Petite invitation à lire de la poésie démodée.
Quand
Baudelaire dédie ses Fleurs du mal à un « Poète impeccable », est-ce un compliment qui nous parle aujourd'hui ? Je n'ai pas lu de poésie de
Théophile Gautier, mais je reprends volontiers l'adjectif pour
Sully Prudhomme. Dans ce recueil de sonnets, la forme est on ne peut plus classique -impeccable- : sonnets en alexandrins avec le nombre de pieds qui va bien (moins de diérèses que chez
Baudelaire, par ailleurs).
Alors le fond ? Pour commencer, j'ai été frappé dans ma tendre enfance (classe de 6e ou de 5e, j'avais un an d'avance) par un poème, Cri perdu*, dont je savais encore la moitié par coeur des décennies plus tard. Pendant des lustres, j'ai fouillé les volumes de poètes parnassiens qui me tombaient sous les yeux, sans le retrouver. Grâce à Internet (sacré tuyau, mais surtout admirable communauté de volontaires qui le remplissent), je l'ai enfin retrouvé, et recopié ici en Août 2015. J'en ai lu quelques autres, avec plaisir, mais c'est récemment que j'ai exploré complètement sur Wikisource le recueil dont il est tiré. Alors, le fond ? Eh bien le fond, globalement d'un romantisme classique, me séduit aussi. La première partie : Amour, est touchante, avec parfois une certaine préciosité qui me rappelle
Ronsard ou
Du Bellay, mais beaucoup de sensibilité intelligente. La deuxième partie : Doute, dont venait Cri perdu, est la description la plus sensible que j'aie connue d'un parcours vers l'athéisme, toujours intelligent, et qui me parle même si cette thématique est maintenant loin de moi. Ensuite Rêve est un hymne à l'ataraxie, plein de calme et de beauté. La dernière partie : Action, est un complet demi-tour. Elle chante sa fraternité avec l'humanité travaillante, inventante et active. Elle a quelque chose de plus artificiel, comme bien des
poèmes de la Légende des siècles. Mais il y a toujours de très beaux vers, et j'apprécie l'intention.

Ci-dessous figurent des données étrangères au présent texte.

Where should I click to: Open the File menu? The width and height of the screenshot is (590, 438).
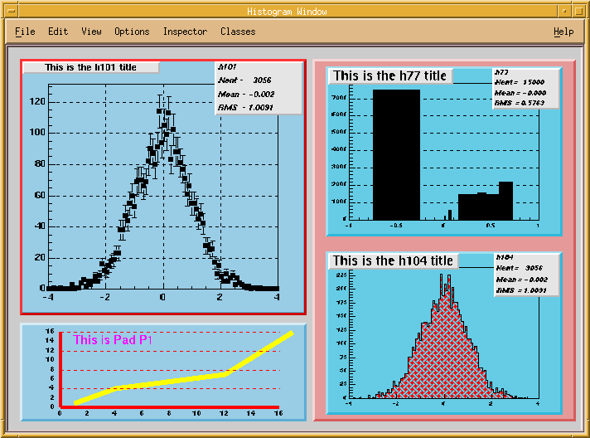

Une pensée pour l'académie Nobel qui a décerné à
Sully Prudhomme le premier de ses prix de littérature, en 1901. J'ose espérer qu'ils pouvaient le lire en français, sinon quelle perte : peut-on traduire la poésie ? A vrai dire, ce compliment est un peu ironique : je doute par exemple que cette savante assemblée ait pu goûter les vers d'Elytis et de
Seferis. Mais un bon choix tout de même. le challenge Nobel lancé par Meps a été une motivation goutte d'eau pour m'aider à le lancer. Et je vous incite à me suivre.
*Les plus âgés ont sans doute connu les volumes
De Lagarde et Michard , avec des choix de textes à partir du XVIe siècle, mais celui-là se trouvait dans un autre de leurs ouvrages, destiné aux classes du collège, par année. Qui de vous s'en souvient?